The minister also rebuked the gas industry for failing to engage with the community and allowing the objections to CSG to build to the point where the government had to act in February to impose 2km "exclusion zones" around residential areas, redrafting rules it had issued just five months earlier after lengthy consultation.
Amid an often emotional debate on CSG, leaders including federal Resources Minister Gary Gray and Coalition resources spokesman Ian Macfarlane have warned of the risks to energy supplies in NSW because of decisions by premier Barry O'Farrell.
Mr Macfarlane said the state was facing a "crisis" and Santos executive James Baulderstone told The Australian that residential customers could see a 30 per cent rise in energy bills unless new gas supplies were developed.
Highlighting the contrast between two big states, the Queensland government told the Australian Petroleum Production and Exploration Association on Tuesday of plans to release more areas for gas exploration and development.

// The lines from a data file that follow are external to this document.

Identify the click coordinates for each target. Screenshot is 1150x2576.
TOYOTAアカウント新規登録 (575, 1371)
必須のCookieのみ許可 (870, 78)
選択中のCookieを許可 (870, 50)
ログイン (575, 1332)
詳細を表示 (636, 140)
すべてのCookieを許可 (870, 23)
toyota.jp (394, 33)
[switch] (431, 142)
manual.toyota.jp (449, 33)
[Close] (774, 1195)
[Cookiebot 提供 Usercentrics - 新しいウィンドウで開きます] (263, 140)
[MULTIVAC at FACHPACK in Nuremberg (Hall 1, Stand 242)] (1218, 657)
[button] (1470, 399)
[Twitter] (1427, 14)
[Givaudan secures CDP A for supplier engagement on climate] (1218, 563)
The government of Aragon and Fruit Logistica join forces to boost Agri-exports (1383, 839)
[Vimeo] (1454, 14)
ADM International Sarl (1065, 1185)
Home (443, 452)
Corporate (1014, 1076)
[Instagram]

Mr Hartcher, however, told the industry that the community debate in NSW had forced the imposition of the latest restrictions.
"Industry did not engage in the debate, industry stood back and allowed the debate to happen in the early stages and that vacuum was very quickly filled by the extremist Greens, of which Sydney has its fair share," Mr Hartcher told the APPEA conference attended by about 3,000 people in Brisbane.
Mr Hartcher said the vacuum was made worse by films like Gasland, the US film depicting the dangers of gas projects on water supplies.
"The great mass of the community are interested in seeing the community progress. The great mass of the community want economic development, want jobs, want income, want secure life for their families and themselves," he said.
"They are readily able to be persuaded by good and clear information as to the benefits of any evolving process.
"But that information and that debate was not presented to them and the argument was captured by the extremist element among the Greens."
Mr Harcher also said the state's corruption inquiry into coal licenses under the previous government meant there were community doubts over CSG as well.
"The government acknowledges that the restrictions it has imposed in September of 2012 and February of 2013 are not easy for industry to live with but the government believes those restrictions are necessary, otherwise there will not be the social license so important in a democratic society."
"The anti-CSG sentiment is quite strong and it's fuelled not just by those who concerned about it but by a hard core of people who are opposed to any use of fossil fuels at all," he said.
"It doesn't matter what concessions are given to that group, it doesn't matter how you try and rationalise with that group, they will simply argue that fossil fuels need to be eliminated."
Mr Hartcher told the conference that one of the state Coalition MPs had received letters from nuns at the local convent warning against CSG while the Country Womens' Association had joined protects in Sydney against the developments.